Problem to solve:
In the data below, find each line that contains the word "computer" and copy it.

======

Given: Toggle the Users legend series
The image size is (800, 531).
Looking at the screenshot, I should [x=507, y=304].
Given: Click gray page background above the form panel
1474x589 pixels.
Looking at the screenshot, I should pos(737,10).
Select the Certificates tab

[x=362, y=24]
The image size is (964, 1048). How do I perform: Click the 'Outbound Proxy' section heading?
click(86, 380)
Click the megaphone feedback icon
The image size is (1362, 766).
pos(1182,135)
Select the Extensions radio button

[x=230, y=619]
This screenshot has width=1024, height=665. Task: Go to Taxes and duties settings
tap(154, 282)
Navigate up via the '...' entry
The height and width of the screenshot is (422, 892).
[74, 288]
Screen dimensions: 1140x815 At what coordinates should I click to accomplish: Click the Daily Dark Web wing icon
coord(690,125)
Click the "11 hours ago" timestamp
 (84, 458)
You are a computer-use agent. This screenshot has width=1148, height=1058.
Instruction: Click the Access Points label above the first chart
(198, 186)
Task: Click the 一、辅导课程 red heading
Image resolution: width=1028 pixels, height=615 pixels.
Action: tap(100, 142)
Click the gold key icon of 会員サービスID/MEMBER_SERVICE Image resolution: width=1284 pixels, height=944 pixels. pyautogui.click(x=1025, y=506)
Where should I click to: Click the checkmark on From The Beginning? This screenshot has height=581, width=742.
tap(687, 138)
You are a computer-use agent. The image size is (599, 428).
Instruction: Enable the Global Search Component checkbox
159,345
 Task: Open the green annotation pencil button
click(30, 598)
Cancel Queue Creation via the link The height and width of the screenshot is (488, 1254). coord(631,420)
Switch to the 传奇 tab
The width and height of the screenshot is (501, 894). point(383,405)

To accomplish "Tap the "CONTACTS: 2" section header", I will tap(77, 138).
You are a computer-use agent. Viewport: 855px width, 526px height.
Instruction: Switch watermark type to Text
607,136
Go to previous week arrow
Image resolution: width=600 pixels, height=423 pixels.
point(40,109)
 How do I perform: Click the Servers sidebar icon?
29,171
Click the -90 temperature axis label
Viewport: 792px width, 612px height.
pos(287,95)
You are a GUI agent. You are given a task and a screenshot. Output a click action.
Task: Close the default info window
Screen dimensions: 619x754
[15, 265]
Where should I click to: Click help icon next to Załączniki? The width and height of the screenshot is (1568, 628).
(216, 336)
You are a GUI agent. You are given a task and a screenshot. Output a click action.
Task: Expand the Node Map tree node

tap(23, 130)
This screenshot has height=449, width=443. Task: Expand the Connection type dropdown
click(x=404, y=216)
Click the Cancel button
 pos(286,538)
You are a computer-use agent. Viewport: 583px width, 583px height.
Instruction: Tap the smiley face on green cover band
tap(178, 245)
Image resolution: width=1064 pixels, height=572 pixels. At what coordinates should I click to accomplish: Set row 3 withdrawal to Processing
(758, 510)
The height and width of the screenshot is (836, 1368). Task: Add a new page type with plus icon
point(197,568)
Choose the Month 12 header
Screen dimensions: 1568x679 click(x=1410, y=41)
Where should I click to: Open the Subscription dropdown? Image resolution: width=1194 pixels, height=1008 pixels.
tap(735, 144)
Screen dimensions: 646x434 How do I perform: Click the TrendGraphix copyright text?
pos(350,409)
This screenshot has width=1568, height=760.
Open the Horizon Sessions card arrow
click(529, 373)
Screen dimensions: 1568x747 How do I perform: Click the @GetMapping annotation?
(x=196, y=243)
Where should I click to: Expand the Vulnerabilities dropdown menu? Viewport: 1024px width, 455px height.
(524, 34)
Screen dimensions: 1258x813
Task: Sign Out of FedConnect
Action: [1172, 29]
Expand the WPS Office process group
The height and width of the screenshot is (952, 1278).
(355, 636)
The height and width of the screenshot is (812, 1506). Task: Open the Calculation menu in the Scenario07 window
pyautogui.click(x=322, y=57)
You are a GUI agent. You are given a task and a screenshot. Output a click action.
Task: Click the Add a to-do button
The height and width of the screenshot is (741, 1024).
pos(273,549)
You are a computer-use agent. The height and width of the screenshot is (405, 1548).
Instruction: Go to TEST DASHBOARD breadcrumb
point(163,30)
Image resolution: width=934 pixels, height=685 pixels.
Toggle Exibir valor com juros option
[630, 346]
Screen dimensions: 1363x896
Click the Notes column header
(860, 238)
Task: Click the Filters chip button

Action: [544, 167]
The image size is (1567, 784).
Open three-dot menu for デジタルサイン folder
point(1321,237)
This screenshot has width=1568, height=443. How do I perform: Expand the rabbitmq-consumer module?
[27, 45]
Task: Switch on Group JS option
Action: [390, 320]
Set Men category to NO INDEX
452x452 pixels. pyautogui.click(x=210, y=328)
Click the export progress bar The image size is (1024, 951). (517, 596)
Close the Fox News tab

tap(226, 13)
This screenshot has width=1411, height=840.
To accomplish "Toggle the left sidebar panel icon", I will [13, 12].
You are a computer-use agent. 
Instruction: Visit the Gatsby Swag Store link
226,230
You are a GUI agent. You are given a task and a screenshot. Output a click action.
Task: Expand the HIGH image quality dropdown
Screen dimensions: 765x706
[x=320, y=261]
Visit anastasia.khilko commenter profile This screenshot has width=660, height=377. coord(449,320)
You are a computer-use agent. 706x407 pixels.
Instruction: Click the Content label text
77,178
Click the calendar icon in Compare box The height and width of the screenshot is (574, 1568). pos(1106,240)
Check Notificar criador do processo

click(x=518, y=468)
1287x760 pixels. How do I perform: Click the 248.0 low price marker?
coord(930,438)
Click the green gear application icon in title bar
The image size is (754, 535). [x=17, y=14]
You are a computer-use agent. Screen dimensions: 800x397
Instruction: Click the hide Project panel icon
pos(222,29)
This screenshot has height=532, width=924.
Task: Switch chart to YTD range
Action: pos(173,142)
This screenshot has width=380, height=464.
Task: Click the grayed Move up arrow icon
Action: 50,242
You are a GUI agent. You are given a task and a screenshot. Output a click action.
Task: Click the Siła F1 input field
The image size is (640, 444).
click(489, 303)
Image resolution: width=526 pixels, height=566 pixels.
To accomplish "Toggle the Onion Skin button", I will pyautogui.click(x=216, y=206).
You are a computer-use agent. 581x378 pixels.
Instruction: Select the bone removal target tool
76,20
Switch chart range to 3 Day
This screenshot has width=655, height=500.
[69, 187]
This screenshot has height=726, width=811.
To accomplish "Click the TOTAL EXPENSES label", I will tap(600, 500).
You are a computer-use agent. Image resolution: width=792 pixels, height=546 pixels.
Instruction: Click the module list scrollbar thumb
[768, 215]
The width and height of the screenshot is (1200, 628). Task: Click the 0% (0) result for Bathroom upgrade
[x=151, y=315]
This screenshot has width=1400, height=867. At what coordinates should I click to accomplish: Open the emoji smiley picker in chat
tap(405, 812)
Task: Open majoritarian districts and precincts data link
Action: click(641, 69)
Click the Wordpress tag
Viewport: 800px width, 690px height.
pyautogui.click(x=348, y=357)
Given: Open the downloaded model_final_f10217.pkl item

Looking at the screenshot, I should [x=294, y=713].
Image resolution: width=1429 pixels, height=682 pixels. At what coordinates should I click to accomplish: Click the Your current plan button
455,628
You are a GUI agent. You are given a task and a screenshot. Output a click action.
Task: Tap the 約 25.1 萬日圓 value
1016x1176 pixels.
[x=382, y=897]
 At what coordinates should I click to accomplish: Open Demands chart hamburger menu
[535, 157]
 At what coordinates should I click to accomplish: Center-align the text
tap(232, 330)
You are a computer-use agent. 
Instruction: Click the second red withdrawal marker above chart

======

Worked solution:
You are a computer-use agent. This screenshot has width=1148, height=1058.
You are a computer-use agent. The image size is (599, 428).
You are a computer-use agent. Viewport: 855px width, 526px height.
You are a computer-use agent. Viewport: 583px width, 583px height.
You are a computer-use agent. The height and width of the screenshot is (405, 1548).
You are a computer-use agent. 
You are a computer-use agent. 706x407 pixels.
You are a computer-use agent. Screen dimensions: 800x397
You are a computer-use agent. 581x378 pixels.
You are a computer-use agent. Image resolution: width=792 pixels, height=546 pixels.
You are a computer-use agent. 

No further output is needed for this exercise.